23日、東京・味の素スタジアム西競技場。冬の日差しが差し込むトラックに子どもたちの笑い声が響き渡っていた。16年リオデジャネイロ五輪の陸上男子400メートルリレー銀メダリストの飯塚翔太(27=ミズノ)が知的障害を持つ子ども約20人に「かけっこ練習会」(東京都障害者スポーツ協会主催)を行っていた。

アフリカの貧困国など多くの陸上教室の経験がある。ただ知的障害の子を指導するのは初めてだった。「環境面で大変な部分もあると思う。少しでも背中を押せれば」と話した。

まずは「よし走ろう」と声を張り、400メートルトラックをみんなで1周。その後、マーカーを置き、一緒にジャンプ。目線は子どもたちに合わせ、ハイタッチを繰り返す。「そのシューズかっこいいね」など雑談も交えながら、心地よい空気感を作っていく。時折、時に力を入れて走り、一流のすごみも伝える。最後はバトンを持って、みんなで渡し合った。

講演会ではパワーポイントの資料を自前で作成するが、同様に陸上教室のメニューも自ら考える。あらかじめ頭の中で内容を組み立てながら、参加した子どもたちの感触を見て「微調整する」のだという。「今日は僕がしゃべるより、積極的に体を動かして、みんなが後ろから付いてくる方がいいかなと思って」と話した。
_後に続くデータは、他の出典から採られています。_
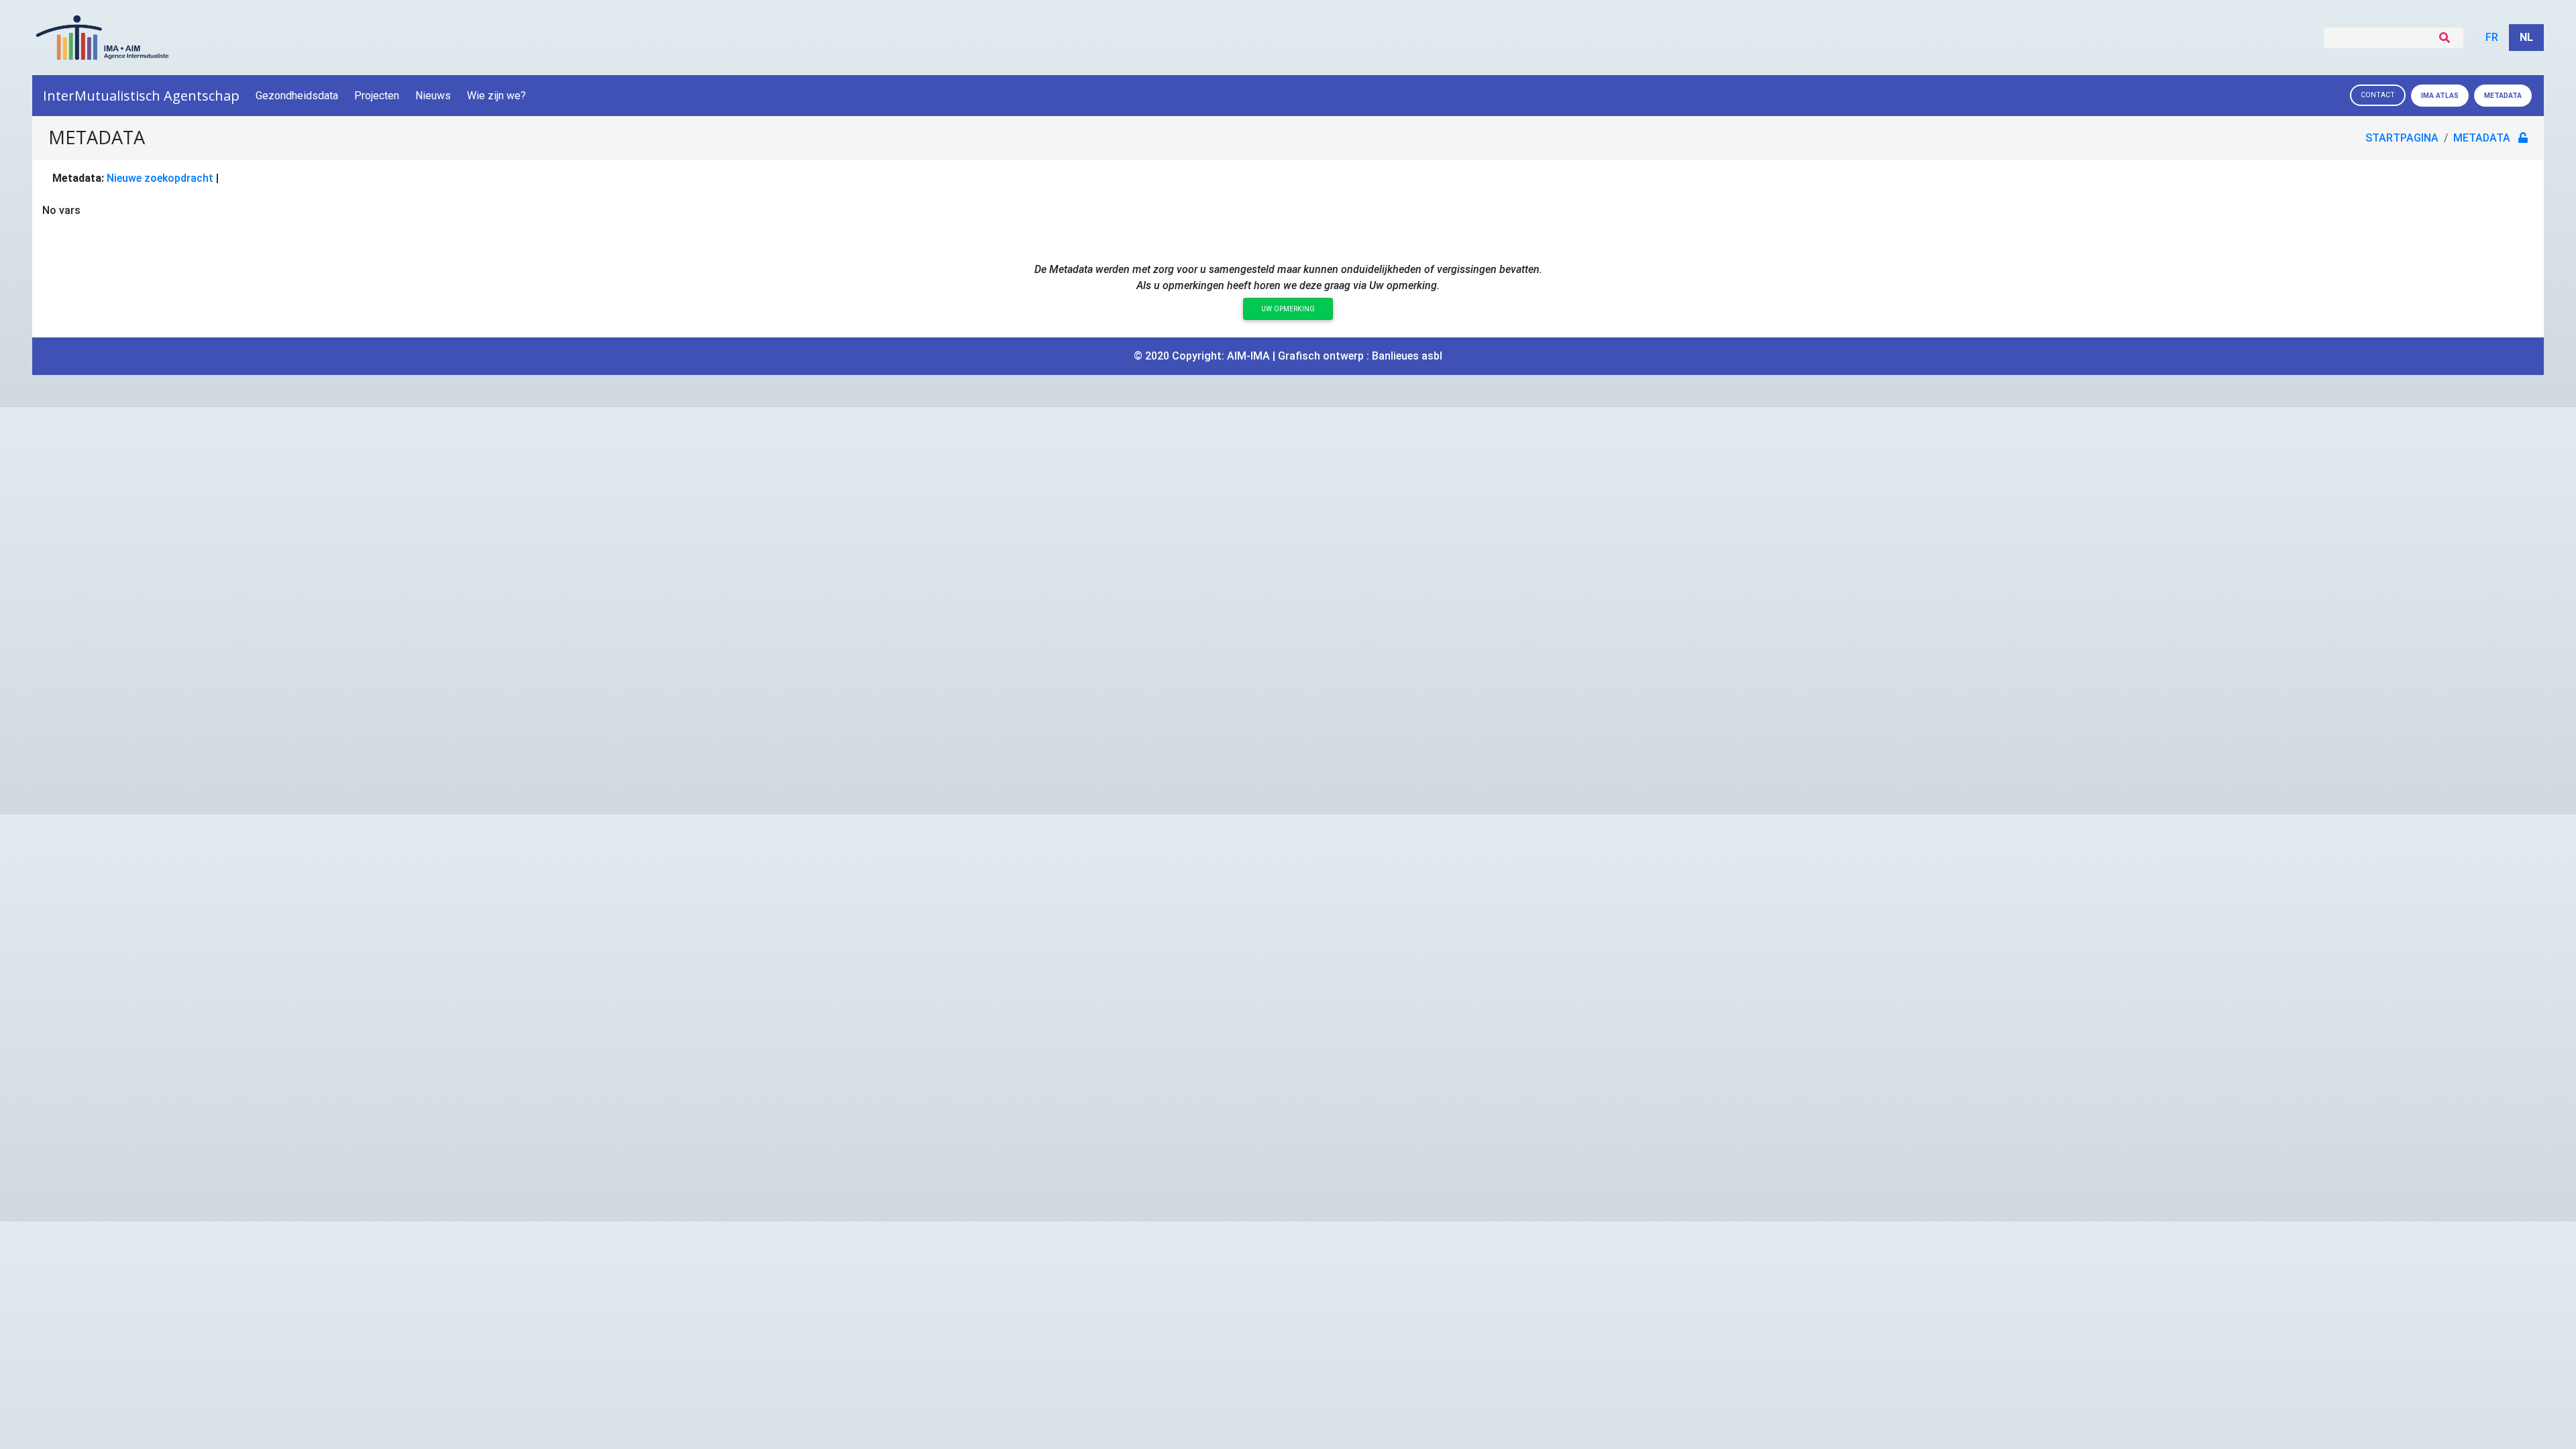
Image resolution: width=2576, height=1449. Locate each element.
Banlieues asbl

イベントが終わると、参加した子ども全員の首にリオ五輪の銀メダルをかけた。そして1人ずつ写真撮影に応じた。人を笑顔にするのが好きな実直な人柄。イベントには銀メダルを惜しみなく、持ち歩く。幾多の人に触ってもらったメダルはたくさんの傷が入り、ひももボロボロ。だが気にしない。むしろ、粋に感じる。

飯塚 家にメダルを置いていても、ただ鉄くずと同じなので。いろんな人に見せて、意味が発揮されるものなのかな。
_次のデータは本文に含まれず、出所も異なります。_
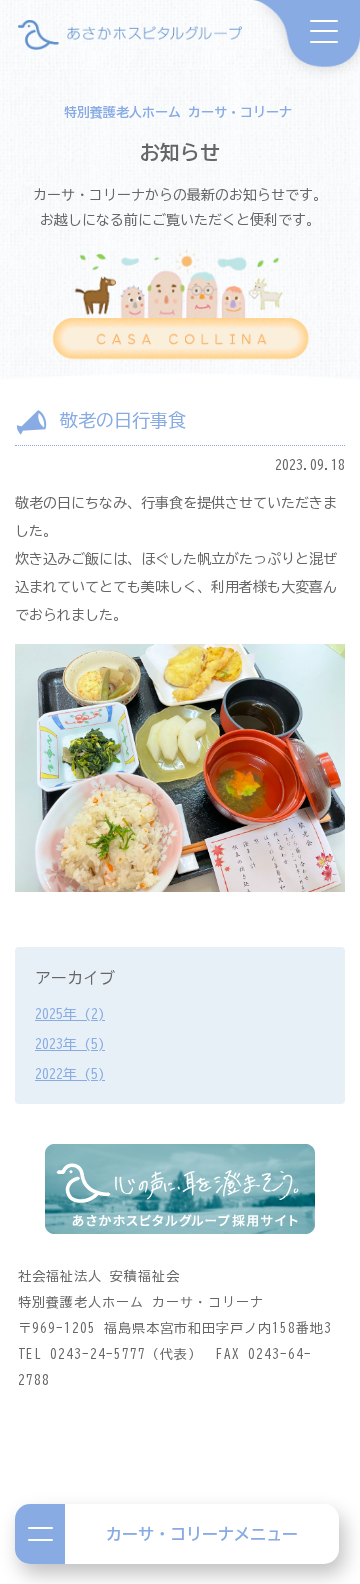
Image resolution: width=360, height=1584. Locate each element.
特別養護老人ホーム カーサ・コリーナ (178, 112)
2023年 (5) (70, 1044)
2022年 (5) (70, 1074)
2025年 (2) (70, 1014)
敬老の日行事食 (123, 420)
メダルを手にして人が笑顔になるのを見ると、自身のモチベーションも高まるのだという。子どもたちとは「また2年後、メダルを持って報告にくるよ」と約束し、別れた。控室に戻っても疲れた様子などなく、充実感が漂っていた。20年東京五輪(オリンピック)のメダル。結果の先にある意義を感じている。